If Sollenberger has been basking in the public eye and conducting interviews as himself in the pages of national publications for years, and if his identity is easily found online, and if the central proposition of his routine—key to the value of an ever-more-popular sports-media property that wants very much to blur the lines between the real and the irreal—is that PFT Commenter is something entirely apart from the man who plays him, why do reputable journalistic entities continue to grant him anonymity? More importantly, why does he demand it? Sollenberger told me that he thinks the joke is funnier when he’s anonymous and that people like to suspend disbelief.
It could be that PFT Commenter wants to be anonymous because Eric Sollenberger doesn’t want his real name—his real life—to be associated with Barstool Sports. The disconnect is very useful, after all. For example, when the Washington Post lobbed a softball about Barstool having a reputation that some “might have considered juvenile, sexist and mean-spirited,” PFT Commenter, not in character and yet for some reason still reaping the benefits of anonymity, can answer like this:
“All I’d heard was a lot of the negative side,” he explained. “That’s what the Internet had put out there. People that weren’t in the Barstool universe, that’s the impression they had of the company. I checked the company out, read their blogs. I think they are one of the most hilarious collective groups of people writing right now.”

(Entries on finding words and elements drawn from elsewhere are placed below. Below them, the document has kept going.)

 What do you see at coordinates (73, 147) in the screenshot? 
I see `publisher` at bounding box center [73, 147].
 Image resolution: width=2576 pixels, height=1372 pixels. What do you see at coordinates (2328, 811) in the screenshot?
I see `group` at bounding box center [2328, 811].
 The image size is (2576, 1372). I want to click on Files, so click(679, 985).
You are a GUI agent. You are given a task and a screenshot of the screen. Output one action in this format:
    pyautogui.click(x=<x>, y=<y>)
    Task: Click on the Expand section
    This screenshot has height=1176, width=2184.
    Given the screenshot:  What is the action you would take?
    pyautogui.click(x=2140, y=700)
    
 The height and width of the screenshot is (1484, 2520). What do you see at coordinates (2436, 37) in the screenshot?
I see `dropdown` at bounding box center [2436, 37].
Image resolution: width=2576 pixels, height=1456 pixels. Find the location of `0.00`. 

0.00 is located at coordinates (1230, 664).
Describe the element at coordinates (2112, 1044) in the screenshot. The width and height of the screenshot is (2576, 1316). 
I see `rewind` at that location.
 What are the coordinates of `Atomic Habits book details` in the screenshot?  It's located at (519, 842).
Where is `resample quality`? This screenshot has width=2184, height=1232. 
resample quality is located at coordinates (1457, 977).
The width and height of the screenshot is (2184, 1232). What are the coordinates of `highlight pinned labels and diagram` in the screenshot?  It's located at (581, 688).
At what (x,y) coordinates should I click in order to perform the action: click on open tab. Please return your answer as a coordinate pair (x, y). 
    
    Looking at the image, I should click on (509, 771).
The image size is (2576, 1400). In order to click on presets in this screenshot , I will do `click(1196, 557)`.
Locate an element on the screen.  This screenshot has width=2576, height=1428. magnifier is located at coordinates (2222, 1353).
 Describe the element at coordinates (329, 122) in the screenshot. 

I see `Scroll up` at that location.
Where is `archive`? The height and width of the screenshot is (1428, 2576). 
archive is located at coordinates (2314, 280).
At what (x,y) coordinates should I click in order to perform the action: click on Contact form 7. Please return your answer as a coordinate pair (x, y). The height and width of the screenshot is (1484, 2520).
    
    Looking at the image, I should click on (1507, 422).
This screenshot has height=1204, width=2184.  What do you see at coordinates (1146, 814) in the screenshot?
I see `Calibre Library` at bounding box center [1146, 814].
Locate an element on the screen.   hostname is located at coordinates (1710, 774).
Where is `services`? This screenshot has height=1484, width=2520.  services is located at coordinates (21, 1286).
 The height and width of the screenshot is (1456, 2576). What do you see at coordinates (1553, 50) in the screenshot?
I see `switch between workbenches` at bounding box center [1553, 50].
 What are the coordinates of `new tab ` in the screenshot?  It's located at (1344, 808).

And what does Sollenberger think? Pretty much the same.
“I think there is something for everyone at Barstool, whether it’s Zero Blog Thirty, Mickstape, Pardon My Take, and you can make a call on what’s funny and that’s why it’s a great company, because you can have different perspectives. And as a consumer you can choose what shows you like, what you think is funny, and what you dont care for,” he said.
As for the other stuff—what exactly does he find hilarious about the president of his company harassing me for months on end? Did Sollenberger think it was funny when his boss said, about me, “I want to fucking take her out to Valentine’s Day and stick my tongue down her throat”?
“No comment,” he said, noting that he discourages harassment on his podcast.
In the end, this is why journalists don’t grant the subjects of profiles—or any sources, for that matter—anonymity for bullshit reasons: Because a subject might, for example, use it to spin the truth to protect a job and a fat paycheck. PFT Commenter never spoke up once about the racism or the misogyny of the company he works for, and why would he? He’s a character; he’s not real. Eric Sollenberger is, though.